For most Americans, their home is their largest investment and their primary source of generational wealth. Yet only 46 percent of Black households and 49 percent of Latino households own a home, both well below the national average of 66 percent.

“They say they can rent you the American dream, but I know hundreds of people who don’t want to rent — they want to own,” said Jessica Moreno, a community organizer at Action NC, a tenant organization in Charlotte.

The Renters

Tarchia Barber liked the rural feel of Bradfield Farms, with cul-de-sacs and shady streets surrounded by farmland and woods. “I’m a country girl,” she said, standing on her lawn one steamy afternoon, a “Home Sweet Home” sign on her walkway and bags of fresh mulch in the flower beds. When Ms. Barber moved into the house in December 2021, her neighbors left cookies, cards and flowers on her doorstep. When a neighbor cleaned her gutters unprompted, she thanked him with a cheesecake.

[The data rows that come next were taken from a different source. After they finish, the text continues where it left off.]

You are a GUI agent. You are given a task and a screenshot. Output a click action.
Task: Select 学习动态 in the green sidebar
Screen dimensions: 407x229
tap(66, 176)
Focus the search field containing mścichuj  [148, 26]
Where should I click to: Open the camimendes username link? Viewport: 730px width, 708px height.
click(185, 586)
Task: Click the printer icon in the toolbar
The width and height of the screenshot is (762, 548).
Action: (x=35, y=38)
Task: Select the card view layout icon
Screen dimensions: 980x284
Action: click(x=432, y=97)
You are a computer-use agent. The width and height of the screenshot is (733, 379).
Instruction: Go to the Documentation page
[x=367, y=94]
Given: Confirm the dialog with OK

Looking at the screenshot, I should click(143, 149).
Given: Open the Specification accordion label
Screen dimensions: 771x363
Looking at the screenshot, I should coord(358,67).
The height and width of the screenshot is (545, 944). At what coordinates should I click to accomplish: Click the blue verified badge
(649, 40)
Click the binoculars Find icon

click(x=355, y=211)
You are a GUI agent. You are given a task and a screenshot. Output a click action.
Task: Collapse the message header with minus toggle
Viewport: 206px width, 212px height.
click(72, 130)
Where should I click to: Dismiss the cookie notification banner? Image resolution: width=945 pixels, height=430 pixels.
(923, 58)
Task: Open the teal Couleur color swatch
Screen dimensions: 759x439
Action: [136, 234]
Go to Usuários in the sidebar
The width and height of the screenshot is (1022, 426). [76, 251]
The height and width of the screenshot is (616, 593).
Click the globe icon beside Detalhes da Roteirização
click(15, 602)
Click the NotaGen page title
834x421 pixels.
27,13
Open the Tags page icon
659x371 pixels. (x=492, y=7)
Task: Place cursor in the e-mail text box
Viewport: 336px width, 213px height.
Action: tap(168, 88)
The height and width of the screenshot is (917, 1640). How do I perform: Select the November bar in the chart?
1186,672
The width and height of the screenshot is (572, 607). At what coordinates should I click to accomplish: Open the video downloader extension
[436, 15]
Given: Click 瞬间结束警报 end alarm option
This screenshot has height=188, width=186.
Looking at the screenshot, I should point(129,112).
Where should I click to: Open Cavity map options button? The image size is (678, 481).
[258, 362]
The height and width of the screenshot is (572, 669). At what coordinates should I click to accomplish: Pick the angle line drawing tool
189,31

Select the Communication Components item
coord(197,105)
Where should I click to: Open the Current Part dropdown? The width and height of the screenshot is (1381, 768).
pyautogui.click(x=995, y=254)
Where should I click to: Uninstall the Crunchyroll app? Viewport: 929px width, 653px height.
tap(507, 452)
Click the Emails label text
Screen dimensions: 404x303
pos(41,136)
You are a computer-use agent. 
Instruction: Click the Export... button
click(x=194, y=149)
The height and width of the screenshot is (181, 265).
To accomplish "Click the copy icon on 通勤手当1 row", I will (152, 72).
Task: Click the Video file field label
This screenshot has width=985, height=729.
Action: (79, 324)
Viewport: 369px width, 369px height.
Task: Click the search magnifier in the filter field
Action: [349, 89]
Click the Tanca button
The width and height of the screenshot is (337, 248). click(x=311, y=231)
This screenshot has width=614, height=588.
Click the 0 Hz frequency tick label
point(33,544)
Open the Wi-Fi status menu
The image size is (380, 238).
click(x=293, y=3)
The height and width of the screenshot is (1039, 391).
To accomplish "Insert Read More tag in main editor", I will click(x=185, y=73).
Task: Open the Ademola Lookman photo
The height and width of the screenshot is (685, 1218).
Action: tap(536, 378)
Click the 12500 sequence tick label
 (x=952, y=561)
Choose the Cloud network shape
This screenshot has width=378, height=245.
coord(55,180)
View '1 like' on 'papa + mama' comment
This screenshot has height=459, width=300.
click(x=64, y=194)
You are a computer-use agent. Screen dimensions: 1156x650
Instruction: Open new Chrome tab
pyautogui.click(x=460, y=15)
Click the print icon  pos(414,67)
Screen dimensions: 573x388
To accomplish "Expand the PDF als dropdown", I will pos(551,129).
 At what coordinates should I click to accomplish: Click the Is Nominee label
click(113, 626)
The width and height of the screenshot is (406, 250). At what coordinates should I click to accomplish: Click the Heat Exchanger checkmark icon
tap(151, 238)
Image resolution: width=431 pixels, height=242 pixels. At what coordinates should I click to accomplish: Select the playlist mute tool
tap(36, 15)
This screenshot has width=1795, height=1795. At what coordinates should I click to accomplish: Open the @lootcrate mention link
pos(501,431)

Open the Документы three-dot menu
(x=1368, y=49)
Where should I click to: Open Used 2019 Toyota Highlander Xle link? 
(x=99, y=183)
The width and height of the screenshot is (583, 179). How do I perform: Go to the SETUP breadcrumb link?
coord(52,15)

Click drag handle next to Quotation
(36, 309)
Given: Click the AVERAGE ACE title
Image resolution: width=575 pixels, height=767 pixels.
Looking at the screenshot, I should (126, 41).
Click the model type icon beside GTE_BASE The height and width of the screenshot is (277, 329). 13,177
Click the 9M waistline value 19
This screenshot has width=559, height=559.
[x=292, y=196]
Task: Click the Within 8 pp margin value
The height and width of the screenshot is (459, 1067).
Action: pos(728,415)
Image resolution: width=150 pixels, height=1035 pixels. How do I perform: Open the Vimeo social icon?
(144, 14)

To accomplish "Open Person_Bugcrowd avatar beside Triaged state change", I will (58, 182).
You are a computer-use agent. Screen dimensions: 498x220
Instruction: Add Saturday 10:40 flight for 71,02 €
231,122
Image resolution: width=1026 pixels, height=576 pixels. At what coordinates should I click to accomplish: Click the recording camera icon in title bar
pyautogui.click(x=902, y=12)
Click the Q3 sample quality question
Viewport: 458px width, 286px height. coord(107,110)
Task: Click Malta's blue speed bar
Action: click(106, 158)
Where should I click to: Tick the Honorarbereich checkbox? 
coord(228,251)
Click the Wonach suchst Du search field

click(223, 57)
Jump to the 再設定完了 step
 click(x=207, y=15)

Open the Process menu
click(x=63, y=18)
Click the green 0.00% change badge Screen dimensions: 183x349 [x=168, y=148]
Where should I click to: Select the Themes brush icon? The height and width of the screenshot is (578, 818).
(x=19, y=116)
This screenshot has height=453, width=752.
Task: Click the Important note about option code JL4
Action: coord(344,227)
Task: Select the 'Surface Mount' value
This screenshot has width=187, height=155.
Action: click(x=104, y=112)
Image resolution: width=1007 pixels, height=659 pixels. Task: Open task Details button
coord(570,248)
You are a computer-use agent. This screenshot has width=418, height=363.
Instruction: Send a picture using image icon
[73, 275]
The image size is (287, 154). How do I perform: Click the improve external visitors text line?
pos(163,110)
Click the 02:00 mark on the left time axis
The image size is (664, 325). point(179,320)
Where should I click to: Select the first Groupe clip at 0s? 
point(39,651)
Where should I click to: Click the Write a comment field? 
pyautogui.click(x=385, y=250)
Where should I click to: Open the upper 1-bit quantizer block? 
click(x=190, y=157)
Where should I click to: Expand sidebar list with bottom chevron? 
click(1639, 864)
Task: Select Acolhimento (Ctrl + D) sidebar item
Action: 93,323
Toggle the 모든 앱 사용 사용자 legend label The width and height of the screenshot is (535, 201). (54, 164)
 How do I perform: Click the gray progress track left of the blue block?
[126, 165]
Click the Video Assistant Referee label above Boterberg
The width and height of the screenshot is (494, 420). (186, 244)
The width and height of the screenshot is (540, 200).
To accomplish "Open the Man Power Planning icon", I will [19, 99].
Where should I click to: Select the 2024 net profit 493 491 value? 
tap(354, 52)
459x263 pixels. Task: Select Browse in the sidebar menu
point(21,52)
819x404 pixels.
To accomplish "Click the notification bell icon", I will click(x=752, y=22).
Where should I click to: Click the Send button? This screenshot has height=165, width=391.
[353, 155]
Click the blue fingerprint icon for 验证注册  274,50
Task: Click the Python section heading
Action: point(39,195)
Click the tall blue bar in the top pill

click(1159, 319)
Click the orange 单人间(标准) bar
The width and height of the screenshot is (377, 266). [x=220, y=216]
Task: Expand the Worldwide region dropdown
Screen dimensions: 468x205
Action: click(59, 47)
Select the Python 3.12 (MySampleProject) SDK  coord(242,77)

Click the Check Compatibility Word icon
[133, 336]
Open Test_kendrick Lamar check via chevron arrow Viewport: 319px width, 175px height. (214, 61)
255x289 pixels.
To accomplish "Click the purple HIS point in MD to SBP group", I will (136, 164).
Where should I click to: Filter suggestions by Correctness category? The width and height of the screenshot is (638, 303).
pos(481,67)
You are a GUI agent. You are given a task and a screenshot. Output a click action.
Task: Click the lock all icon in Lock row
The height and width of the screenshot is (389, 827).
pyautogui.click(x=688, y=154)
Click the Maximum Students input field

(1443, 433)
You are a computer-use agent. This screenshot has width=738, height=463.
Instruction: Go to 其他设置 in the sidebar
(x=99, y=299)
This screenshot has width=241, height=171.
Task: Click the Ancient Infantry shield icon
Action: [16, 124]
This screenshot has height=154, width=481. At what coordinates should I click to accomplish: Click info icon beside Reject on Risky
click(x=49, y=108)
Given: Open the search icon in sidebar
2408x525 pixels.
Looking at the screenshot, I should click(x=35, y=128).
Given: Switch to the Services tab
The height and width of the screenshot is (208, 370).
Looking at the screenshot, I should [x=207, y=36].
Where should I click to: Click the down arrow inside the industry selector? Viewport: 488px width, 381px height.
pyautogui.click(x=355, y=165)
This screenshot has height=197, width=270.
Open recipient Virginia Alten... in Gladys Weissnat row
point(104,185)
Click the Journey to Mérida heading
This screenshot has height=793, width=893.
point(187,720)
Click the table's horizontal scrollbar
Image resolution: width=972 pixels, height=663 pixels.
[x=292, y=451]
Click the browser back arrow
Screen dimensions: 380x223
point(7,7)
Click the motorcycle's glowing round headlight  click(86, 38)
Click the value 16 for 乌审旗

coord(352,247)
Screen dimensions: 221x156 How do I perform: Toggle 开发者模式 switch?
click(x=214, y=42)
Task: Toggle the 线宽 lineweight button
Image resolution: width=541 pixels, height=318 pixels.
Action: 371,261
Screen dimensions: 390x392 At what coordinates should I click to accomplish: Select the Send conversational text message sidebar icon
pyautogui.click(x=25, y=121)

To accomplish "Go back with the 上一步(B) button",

But her landlord, Progress Residential, has been slow to make repairs, Ms. Barber said. “My last landlord addressed problems within 24 hours,” she said. “He didn’t go through a property management company. He’d come and look at it in the day.”

By contrast, she has waited five or six days for a Progress technician to arrive after submitting work orders for repairs to a blocked dryer vent and a leaking shower. Nikki Sloup, a Progress Residential spokeswoman, said in an email that the company “responded to and completed all work orders,” sending out multiple technicians.